While this report focuses on individuals who were > 65 of age at entry into the study, and clearly defines cystatin C as a marker of subsequent adverse events, including death, one does not know if cystatin C would have a comparable predictive value in younger healthy individuals. In any case, it would appear that cystatin C is an excellent predictor of GFR, as opposed to serum creatinine. It is generally accepted, particularly in the elderly populations, that creatinine levels between one and 2 are very difficult to interpret, with respect to the degree of GFR abnormality. It may not yet be fully appreciated that CKD is now identified as an important marker for cardiovascular risk, and should be included in any risk stratification algorithm. The current study suggests that in a healthy, older population, an elevated cystatin C imparts considerable risk for the development of CKD and/or for major cardiovascular events.

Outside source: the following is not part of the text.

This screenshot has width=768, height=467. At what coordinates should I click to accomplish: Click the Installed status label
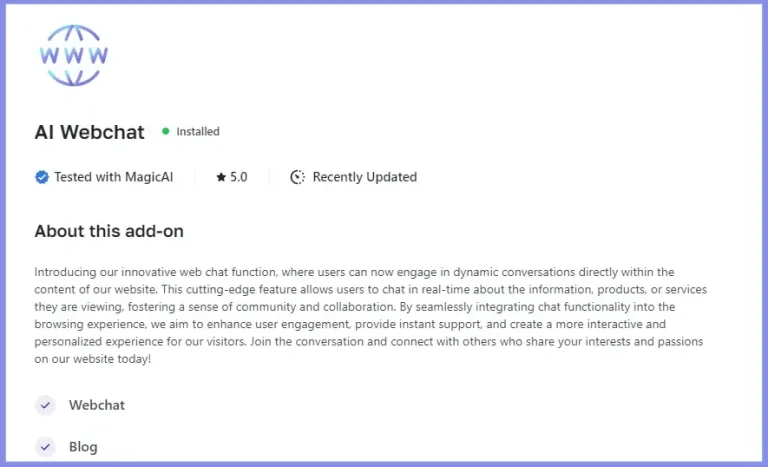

It would be of great interest to see whether these findings are reproducible, and to see if the use of cystatin C assays may amplify the risk profile for CVD and mortality, particularly in younger individuals. Whether routine measurements of cystatin C will become available remains to be seen, but this study, as well as other data in the literature, clearly indicates that renal function, as estimated by creatinine concentration, albuminuria, or cystatin C, is a major risk factor for vascular events, and is much more common than many of us would have believed.